Jan 08, 2007, 22:45 (1 Talkback[s])
(Other stories by Jame Turner)

By James Turner
Senior Editor

First off, some comments about this morning's article. As is usually the case with things I write at 5 in the morning the day after a long plane ride and a major time zone shift, I've already noticed a few typos in the report. Rather than considering them journalistic failings, I'd like you to see them as your own personal treasure hunt. See if you can spot the missing nouns and the verbs with the wrong tense endings.

All I can pledge is that, since I'm dashing these off at a breakneck pace every morning before heading out for my first appointments, that the typos will continue! Don't blame the good folks at Linux Today either, the value of this material is timeliness rather than spotless grammar, so a few grammatical blemishes come along with the territory.

Meanwhile, let's start by talking about the man of the hour yesterday, he who stands as a captain among mere privates, who has created an empire out of nothing, and whom every man wants to be. Yes, I'm talking about Tom Brady. Seriously, I spent the morning writing up the report on Saturday finalizing my schedule, and then watching the Patriots/Jets playoff game, first on the big plasma display in my room (which, oddly, was not HD), and then down in the sports book in the casino while munching a couple of hot dogs. Great game, especially since the Pats covered the spread and netted me a little early Vegas bonus.

Then it was over to the Venetian for the evening keynote. Bill G was set to speak at 6:30 PM, so why was I heading over at 1:30 in the afternoon? Well you can't just walk in to the Gates keynote, first you need to get a voucher, the magic golden ticket that lets you in the door. For press and VIPs, the vouchers were going to be given out at 3PM, and I wanted to give myself time to park and get over there. Thus began CEA's masterful execution of what I'd like to call Operation Cluster F**k.

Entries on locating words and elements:
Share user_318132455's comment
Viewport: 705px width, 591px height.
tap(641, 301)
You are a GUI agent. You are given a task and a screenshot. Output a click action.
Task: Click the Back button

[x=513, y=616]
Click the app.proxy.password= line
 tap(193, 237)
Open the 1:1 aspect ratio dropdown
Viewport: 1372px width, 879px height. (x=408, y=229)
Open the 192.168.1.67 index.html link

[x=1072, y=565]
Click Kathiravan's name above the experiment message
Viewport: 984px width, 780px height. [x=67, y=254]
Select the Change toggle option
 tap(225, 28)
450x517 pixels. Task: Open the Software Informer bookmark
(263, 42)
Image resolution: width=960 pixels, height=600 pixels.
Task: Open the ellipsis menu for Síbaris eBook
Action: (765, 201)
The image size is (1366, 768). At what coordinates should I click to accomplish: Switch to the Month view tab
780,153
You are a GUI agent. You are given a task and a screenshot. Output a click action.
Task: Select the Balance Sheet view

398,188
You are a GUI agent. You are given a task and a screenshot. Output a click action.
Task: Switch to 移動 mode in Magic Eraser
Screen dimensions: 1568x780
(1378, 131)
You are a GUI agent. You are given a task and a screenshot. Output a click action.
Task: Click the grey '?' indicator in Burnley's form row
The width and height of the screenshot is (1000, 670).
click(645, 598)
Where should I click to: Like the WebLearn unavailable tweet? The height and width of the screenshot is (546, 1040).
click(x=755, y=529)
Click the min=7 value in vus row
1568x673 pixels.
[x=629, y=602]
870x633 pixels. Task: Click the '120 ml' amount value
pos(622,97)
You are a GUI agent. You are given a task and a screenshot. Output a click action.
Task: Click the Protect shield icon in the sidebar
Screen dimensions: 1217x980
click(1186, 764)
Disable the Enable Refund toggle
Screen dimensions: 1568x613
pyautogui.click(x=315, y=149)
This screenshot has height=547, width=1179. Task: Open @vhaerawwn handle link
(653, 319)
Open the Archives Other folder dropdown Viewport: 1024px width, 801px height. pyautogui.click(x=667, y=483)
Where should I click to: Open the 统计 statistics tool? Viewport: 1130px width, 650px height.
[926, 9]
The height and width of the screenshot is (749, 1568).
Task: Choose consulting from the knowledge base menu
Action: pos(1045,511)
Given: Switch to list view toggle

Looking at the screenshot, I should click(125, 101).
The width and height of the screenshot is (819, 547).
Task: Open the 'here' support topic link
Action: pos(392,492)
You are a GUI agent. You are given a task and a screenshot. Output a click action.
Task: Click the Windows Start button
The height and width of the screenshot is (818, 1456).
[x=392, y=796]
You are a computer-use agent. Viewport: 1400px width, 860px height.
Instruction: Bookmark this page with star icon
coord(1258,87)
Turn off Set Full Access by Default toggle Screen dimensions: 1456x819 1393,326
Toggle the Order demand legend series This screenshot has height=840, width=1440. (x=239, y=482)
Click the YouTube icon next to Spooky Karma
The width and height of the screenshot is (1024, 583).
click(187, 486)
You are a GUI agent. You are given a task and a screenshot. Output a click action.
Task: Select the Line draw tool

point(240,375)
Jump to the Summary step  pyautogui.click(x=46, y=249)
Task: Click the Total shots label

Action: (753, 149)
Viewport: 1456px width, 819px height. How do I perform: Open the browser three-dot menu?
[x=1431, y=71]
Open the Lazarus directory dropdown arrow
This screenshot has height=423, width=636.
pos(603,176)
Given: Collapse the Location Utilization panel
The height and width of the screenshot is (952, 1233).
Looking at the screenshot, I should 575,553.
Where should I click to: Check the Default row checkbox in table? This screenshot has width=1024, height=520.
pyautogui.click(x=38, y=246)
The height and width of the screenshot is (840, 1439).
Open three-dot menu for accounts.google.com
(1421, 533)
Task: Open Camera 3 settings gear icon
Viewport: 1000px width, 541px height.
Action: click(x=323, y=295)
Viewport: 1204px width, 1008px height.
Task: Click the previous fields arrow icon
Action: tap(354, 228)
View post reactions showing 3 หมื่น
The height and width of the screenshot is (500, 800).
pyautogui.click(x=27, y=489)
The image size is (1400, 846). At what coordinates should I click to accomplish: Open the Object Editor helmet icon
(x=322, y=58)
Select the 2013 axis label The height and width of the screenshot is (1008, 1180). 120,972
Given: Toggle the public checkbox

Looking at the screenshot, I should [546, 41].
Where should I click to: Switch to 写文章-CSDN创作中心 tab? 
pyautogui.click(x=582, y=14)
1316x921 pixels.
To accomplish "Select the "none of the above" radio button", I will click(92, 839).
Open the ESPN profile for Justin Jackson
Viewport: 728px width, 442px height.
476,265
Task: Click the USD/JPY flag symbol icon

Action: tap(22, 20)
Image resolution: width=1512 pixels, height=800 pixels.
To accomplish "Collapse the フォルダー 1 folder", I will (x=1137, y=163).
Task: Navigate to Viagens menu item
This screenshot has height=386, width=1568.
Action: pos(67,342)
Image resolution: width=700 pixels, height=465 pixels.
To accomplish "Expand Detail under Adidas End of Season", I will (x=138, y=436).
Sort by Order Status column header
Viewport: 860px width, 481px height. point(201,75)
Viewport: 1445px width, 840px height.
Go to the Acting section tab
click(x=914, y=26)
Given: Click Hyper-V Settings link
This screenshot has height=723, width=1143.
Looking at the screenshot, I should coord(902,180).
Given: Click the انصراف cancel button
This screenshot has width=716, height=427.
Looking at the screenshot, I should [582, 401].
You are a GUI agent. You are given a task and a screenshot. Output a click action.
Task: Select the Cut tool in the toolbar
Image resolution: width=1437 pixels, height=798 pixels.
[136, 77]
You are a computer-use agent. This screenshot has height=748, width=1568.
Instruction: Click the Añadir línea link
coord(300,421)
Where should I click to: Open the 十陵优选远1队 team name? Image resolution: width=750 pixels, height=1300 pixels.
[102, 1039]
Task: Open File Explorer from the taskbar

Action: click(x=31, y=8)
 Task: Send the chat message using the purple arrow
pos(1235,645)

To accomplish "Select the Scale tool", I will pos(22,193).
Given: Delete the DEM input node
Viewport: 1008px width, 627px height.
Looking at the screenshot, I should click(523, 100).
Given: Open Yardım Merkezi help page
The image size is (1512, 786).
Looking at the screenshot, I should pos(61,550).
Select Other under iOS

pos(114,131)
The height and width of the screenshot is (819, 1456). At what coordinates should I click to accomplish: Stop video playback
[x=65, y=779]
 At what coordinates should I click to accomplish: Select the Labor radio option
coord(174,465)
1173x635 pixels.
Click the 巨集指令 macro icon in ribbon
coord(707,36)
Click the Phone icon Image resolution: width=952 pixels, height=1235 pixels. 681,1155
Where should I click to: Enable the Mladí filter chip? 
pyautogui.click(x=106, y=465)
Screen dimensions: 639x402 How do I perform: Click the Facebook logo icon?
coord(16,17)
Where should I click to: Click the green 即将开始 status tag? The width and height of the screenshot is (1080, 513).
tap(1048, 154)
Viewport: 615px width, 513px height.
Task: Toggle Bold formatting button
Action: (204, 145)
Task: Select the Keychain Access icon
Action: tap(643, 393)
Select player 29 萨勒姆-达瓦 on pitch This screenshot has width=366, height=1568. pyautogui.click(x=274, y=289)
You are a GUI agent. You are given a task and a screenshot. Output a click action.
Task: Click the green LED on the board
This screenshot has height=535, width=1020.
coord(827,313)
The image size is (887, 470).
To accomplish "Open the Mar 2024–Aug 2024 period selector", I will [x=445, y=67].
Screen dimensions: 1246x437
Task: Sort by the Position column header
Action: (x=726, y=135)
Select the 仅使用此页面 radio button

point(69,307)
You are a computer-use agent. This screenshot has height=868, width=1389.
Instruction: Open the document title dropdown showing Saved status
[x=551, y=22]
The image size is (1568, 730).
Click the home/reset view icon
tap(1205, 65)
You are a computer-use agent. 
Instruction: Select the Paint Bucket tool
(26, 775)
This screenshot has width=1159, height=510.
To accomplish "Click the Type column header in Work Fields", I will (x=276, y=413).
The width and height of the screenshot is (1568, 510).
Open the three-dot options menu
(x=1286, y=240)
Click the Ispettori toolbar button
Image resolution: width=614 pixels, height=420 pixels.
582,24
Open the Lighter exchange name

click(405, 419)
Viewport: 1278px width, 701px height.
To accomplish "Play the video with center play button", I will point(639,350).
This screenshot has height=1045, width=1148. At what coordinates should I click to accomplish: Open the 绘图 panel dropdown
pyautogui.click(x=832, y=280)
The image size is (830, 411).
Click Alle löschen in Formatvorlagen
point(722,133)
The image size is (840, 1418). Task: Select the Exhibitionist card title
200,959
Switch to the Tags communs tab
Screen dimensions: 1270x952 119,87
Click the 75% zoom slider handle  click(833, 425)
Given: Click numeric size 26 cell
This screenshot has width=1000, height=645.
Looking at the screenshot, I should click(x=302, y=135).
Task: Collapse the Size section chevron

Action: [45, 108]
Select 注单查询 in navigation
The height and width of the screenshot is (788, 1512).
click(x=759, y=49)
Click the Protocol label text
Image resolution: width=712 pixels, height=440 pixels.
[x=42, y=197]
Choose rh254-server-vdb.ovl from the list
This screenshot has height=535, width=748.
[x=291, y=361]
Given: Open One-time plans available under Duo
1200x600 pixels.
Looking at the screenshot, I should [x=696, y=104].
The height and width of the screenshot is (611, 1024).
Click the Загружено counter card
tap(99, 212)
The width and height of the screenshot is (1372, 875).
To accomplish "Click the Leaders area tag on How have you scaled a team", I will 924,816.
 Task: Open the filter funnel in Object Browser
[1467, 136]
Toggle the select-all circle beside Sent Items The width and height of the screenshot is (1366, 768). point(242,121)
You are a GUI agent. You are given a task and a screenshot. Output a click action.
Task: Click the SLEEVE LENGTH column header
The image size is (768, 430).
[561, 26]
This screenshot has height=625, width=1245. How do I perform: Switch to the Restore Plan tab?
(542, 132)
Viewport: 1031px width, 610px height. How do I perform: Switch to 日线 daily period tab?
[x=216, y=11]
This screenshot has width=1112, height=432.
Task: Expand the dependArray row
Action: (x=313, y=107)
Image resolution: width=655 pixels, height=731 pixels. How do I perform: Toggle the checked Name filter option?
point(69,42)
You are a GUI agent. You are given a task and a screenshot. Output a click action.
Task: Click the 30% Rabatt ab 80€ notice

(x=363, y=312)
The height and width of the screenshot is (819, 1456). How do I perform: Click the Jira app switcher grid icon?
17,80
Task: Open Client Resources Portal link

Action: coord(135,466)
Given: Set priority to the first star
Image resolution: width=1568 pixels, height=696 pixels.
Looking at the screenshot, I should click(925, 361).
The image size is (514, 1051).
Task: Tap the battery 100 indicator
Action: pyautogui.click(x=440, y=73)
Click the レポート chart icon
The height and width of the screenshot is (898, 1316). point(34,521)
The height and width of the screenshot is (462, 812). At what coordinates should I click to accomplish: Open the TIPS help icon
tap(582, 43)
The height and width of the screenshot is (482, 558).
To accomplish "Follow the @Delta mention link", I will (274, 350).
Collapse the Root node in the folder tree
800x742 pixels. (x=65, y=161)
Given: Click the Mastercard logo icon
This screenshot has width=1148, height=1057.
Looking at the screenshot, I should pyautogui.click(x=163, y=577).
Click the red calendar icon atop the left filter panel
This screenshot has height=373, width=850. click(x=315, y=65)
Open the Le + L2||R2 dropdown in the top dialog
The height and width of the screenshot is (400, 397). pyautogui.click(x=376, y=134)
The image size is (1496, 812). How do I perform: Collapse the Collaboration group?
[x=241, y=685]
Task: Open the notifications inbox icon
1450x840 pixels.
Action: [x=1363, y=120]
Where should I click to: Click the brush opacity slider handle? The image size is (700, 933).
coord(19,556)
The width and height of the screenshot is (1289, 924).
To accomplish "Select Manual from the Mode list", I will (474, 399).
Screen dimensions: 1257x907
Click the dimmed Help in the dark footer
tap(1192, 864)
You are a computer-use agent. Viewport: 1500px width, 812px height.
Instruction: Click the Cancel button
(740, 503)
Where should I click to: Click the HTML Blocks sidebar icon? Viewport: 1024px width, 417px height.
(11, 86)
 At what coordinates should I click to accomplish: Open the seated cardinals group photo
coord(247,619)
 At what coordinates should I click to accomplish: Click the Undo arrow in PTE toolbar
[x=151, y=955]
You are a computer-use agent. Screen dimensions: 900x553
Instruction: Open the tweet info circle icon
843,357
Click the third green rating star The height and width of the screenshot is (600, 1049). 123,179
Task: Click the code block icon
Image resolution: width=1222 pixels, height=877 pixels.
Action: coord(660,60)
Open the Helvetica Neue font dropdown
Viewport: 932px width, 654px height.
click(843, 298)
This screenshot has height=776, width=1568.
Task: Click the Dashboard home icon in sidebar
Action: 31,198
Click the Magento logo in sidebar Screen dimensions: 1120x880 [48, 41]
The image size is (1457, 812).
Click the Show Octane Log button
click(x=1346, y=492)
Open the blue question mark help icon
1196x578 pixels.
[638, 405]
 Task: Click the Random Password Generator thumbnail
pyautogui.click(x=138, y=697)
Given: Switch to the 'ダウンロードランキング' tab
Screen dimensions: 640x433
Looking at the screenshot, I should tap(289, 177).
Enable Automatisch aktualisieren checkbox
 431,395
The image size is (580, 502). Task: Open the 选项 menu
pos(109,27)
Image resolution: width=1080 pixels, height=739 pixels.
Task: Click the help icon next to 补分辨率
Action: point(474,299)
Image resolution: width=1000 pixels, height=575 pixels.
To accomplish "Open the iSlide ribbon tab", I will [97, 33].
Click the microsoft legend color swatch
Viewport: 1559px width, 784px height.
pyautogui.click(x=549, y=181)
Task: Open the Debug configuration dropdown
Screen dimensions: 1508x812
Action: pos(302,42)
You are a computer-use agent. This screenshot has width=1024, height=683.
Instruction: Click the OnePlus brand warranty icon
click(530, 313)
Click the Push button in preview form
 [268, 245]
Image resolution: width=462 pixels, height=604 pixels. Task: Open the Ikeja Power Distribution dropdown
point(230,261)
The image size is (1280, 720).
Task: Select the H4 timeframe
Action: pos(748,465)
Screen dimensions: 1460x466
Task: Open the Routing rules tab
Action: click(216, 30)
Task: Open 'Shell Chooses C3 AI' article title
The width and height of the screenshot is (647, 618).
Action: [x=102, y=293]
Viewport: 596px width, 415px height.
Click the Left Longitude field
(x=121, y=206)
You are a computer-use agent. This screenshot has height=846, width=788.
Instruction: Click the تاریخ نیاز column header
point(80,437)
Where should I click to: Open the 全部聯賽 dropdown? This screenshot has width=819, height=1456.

(DIRECTIVE 1):
Using the Las Vegas report, state for each statement whether it agrees with the text: (a) The Patriots/Jets game was shown on an HD display in the writer's room. (b) Press and VIP vouchers for the keynote were to be handed out at 3PM. (c) The writer asks readers to hold the staff of Linux Today responsible for the typos. Answer yes or no for each and quote the deciding words.
(DIRECTIVE 2):
Carry on with the Las Vegas report from the point where it stops.

(FINAL RESULT 1):
(a) No: "(which, oddly, was not HD)"
(b) Yes: "For press and VIPs, the vouchers were going to be given out at 3PM"
(c) No: "Don't blame the good folks at Linux Today either"

(FINAL RESULT 2):
First off, press had been told to wait in a specific area to receive our keys to the presence of the Great Gates, but when you got there, there was no signage or anything telling you where to wait, just a huge snaking line of the Great Unwashed CES Attendees waiting to get their hands on general admission vouchers. After meandering about for bit, with the clock approaching 2:30, I happened upon a member of the press who already had a voucher. WTF? He told me that the vouchers were being handed out down in the press room, and "were almost gone." So me and some fellow writers go booking down to the press room (land of no cell phone service, BTW) to find the receptionist has a whole drawer full and is just giving them out to anyone who asks. Way to implement a consistent policy, CEA!

So, press voucher in hand, I suddenly have two and a half hours to kill. You see, even though the keynote is at 6:30, you need to be lined up at 5:00 for seating. Yep, you get to sit on your butt for 90 minutes waiting to hear the Great Man speak. I wander some more, get a nice USB drive/MP3 player from a Samsung press conference table, check my email, smooze with fellow members of the press, and around 4:40 head up to the staging area to try to get a good spot so I can throw tomatoes at the Microsoft CEO. I guess a few other folks had the same idea...

Mooo! Mooo, I Say! Mooo!

Mayhem is too mild a term to describe the churning fire hazard that was the multiple lines for the keynote. The choke point for entry was the escalators from the 3rd to 4th floor of the ballroom (the keynote itself was on the fifth). This meant that every living person in Las Vegas seemed to be standing in front of the escalators, facing the security contingent. It got so bad that the hotel security folks threatened "to call off the keynote if you don't clear some space," which may go down as the most empty threat ever issued by anyone, anywhere.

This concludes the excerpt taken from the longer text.